A Anatel está apostando, contudo, que ninguém chegará nos níveis de serviço demandados se não fizer uma rede do zero. A agência usa como argumento a necessidade de garantir que o 5G no Brasil chegue em sua plena capacidade e que seja de fato uma revolução, e não apenas um 4G mais rápido. 

Fornecedores

A adoção de redes standalone pelas operadoras significa, em teoria, que as vantagens que a Ericsson e a Huawei poderiam ter na disputa pelo 5G por já terem presença no mercado de 4G, com a dominância quase total nas redes das operadoras hoje, não terá tanto peso na definição dos vendors de 5G. Essa equalização é boa notícia para a Nokia (que participa muito pouco do 4G) e para fornecedores entrantes no mercado brasileiro, como NEC e Samsung, e aqueles novos vendors que apostam no Open RAN. A Anatel inclusive vai criar um grupo com a Superintendência de Outorga e Recursos à Prestação para estudar OpenRAN e ver as implicações regulatórias que este tipo de arquitetura pode, ou não, demandar da agência. Isso está em uma das recomendações do voto de Baigorri.

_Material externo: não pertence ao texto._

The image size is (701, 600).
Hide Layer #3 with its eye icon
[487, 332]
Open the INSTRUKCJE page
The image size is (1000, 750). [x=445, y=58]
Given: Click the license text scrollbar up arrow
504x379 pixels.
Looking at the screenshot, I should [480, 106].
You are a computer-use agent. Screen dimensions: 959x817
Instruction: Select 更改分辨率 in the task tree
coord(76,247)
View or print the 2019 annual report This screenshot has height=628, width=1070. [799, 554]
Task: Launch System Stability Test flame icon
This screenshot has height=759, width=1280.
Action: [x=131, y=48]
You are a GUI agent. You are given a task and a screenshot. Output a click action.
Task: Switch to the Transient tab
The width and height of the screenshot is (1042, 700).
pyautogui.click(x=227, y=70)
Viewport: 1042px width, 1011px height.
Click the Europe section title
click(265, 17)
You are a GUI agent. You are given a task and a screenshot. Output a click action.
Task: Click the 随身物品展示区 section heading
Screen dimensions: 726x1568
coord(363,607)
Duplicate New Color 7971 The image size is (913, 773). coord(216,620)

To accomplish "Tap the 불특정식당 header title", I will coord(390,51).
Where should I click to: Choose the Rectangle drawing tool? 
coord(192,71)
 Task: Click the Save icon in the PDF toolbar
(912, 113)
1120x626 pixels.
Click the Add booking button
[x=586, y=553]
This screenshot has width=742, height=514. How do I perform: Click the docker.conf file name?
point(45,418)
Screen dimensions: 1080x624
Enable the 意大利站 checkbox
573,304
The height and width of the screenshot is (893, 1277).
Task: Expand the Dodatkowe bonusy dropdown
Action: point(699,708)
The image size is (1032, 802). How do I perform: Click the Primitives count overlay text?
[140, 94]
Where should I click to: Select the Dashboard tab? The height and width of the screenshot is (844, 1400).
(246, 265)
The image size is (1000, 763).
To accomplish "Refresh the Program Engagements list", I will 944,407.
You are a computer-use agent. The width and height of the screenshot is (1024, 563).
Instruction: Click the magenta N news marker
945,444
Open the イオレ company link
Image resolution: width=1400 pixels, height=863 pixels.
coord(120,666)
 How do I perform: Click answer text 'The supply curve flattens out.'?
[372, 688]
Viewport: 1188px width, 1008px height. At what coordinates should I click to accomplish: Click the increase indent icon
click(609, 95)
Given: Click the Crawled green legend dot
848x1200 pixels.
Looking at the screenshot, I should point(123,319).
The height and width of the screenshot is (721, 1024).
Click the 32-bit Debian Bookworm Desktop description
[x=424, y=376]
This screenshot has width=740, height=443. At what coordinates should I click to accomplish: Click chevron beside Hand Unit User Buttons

Para as operadoras que já avançaram nos investimentos de 4G com vistas a um upgrade para o 5G, como Vivo e Claro, isso também significa que será necessário redesenhar o planejamento de evolução das redes e ajustá-lo à obrigatoriedade do release 16. Nesse caso, elas terão que avaliar a amplitude dos contratos com os fornecedores atuais, reavaliarem o que já pode ter sido comprado, reespecificar equipamentos e rever os cálculos. Por isso estas duas operadoras estão mais desconfortáveis com a decisão da Anatel, enquanto a TIM manifestou muito mais conforto com a exigência. A TIM, inclusive já vinha defendendo publicamente a adoção de redes standalone e em padrão aberto para o 5G.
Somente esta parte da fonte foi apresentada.